Home / Romance / I Buried you in 1612- The Surveyors Curse / Chapter 2 : The weight of Concrete

Share

Chapter 2 : The weight of Concrete

Author: Elara Vance
last update Last Updated: 2026-02-03 09:23:00

The London rain didn’t feel like a cleansing spray; it felt like a cold, wet shroud .

Cat Watson pulled the collar of her oversized denim jacket tighter around her neck, her thumb tracing the jacket edge of a hole in the pocket. It was 3:30 PM. The caffeine rush from the latte she just splurged on was already losing the war against the bone-deep exhaustion of working three double shifts in a row.

The bell of the coffee shop chimed behind her , but she didn’t look back . She couldn’t .

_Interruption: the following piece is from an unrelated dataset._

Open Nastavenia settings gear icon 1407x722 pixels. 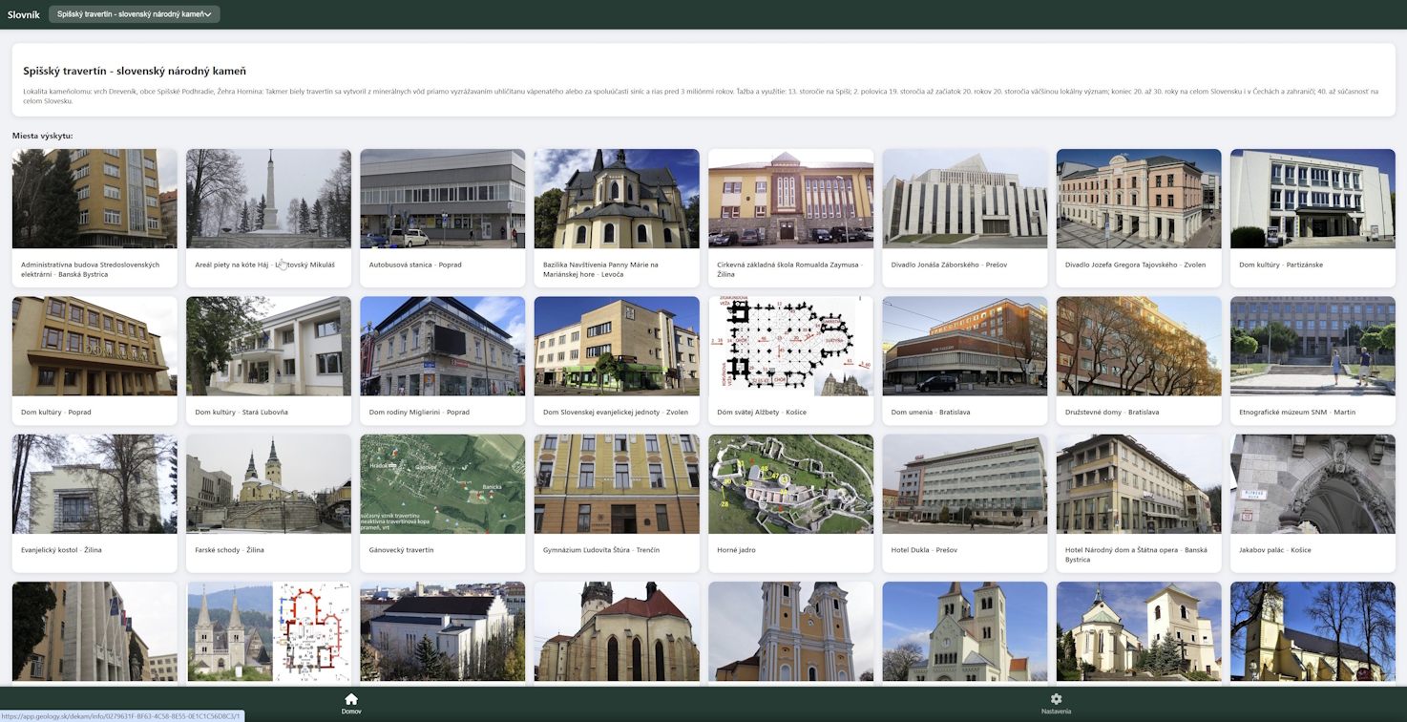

Ever since she’d walk into that shop, she felt a prick at the base of her skull. A heavy, magnetic pressure, like someone was pressing a hot thumb against her spine. For a fleeting second, her eyes had snagged on a man by the counter - a man who looks like he stepped out of a high fashion funeral. He was beautiful in a way that made her stomach turnover, but his eyes…. They had looked at her as if he were watching her drown and wasn’t sure if he should reach for a rope or a stone.

Probably just another billionaire looking for a charity case, she thought bitterly, dodging a puddle.

She turned onto the main road, the shard looming over her like a glass needle piercing the gray sky. Her phone buzzed in her pocket.

New message: Marcus

I know you’re off at four. I’m waiting at the flat. Don’t make me come find you at the bar tonight. We need to talk.

Cat’s heart didn’t flutter ; it sank . A cold, oily sensation of dread settled into her gut. Talking with Marcus never involved a speech. It involved his hands on her throat, his voice low in a jagged way , reminding her that she was “ damaged goods “ , and that he was the only one who would ever want her.

“ Leave me alone “ , she whispered to the pavement.

She had moved three times. She had changed her number twice. But Marcus was like a rot in the floorboards- no matter how much she scrubbed, he always came back.

As she walked towards the bus stop, the “ glitches “ started again.

It happened when she was tired. The modern world - the screech of the red buses, the neon signs, the smell of burnt rubber - would suddenly thin out like a cheap fabric. For a split second the concrete under her boots, felt like a soft, damp earth. The smell of the city was replaced by the overwhelming, sharp scent of wood smoke and dried lavender.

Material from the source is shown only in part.